EXERCISE BRIEF: Return the records exactly as they stand, and keep the pictures out of the copy.

(DATA TO EXAMINE Opens)

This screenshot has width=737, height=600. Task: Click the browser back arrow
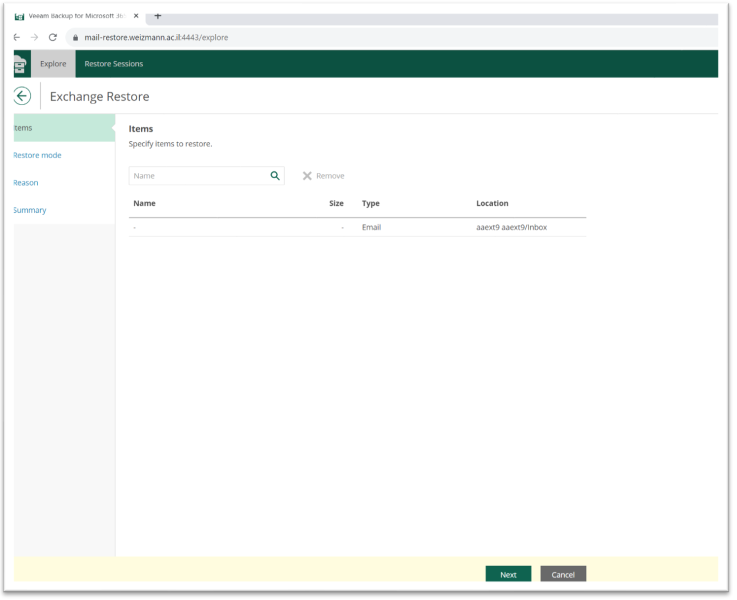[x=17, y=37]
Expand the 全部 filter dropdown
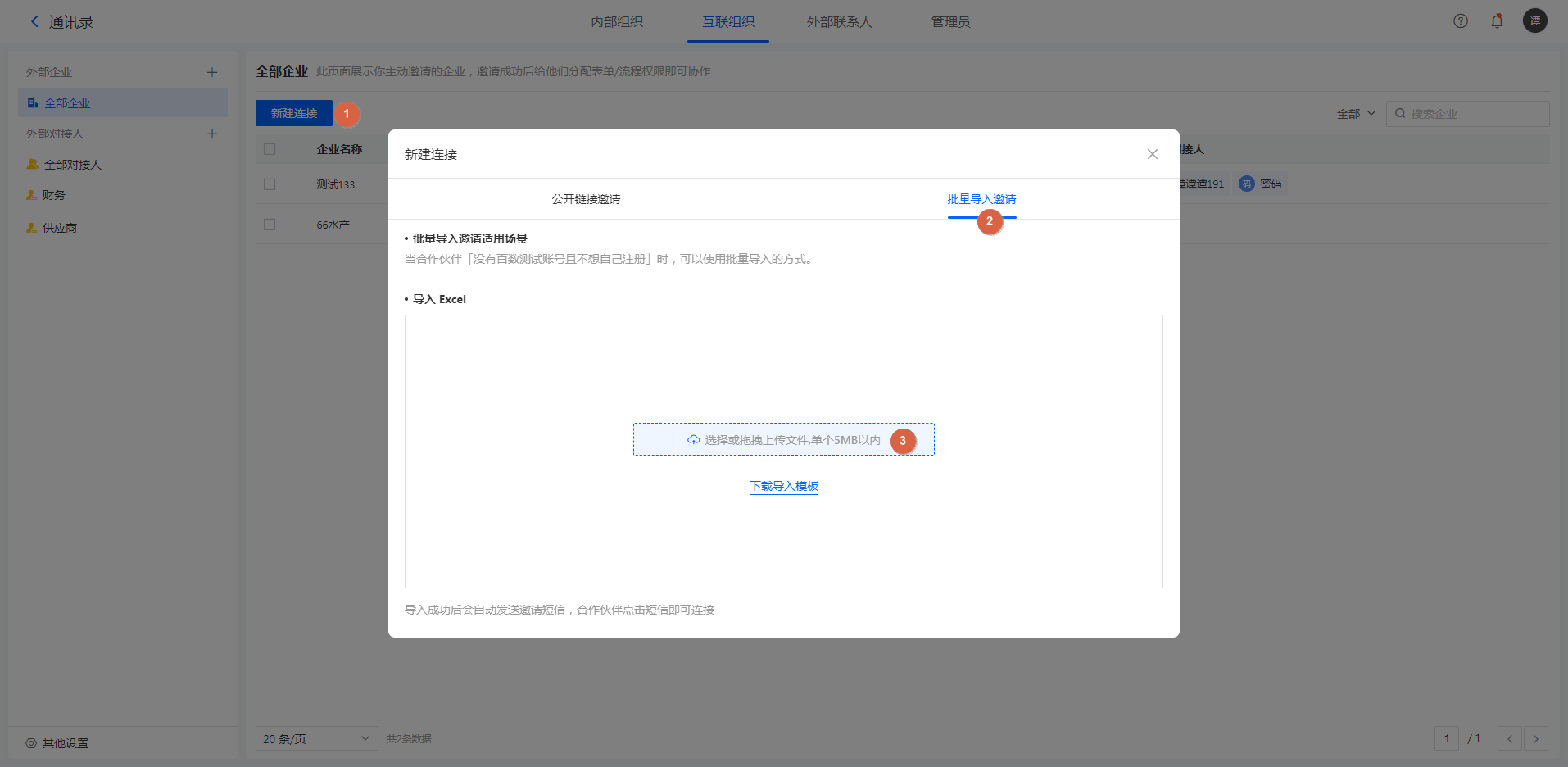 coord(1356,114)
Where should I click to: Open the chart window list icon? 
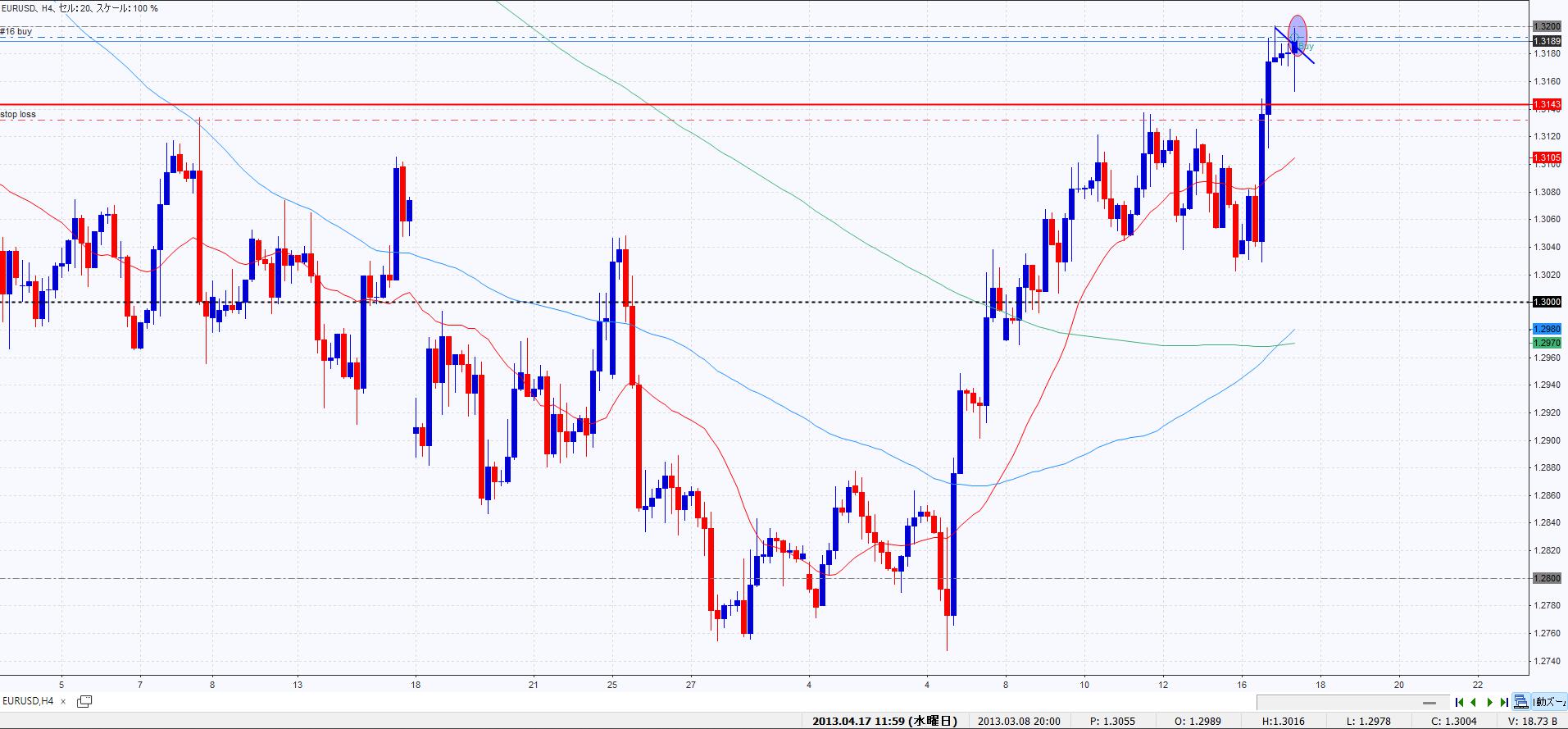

(DATA TO EXAMINE Closes)

ANSWER SECTION:
This screenshot has width=737, height=600. Task: Click the browser back arrow
[x=17, y=37]
Expand the 全部 filter dropdown
 coord(1356,114)
Where should I click to: Open the chart window list icon? 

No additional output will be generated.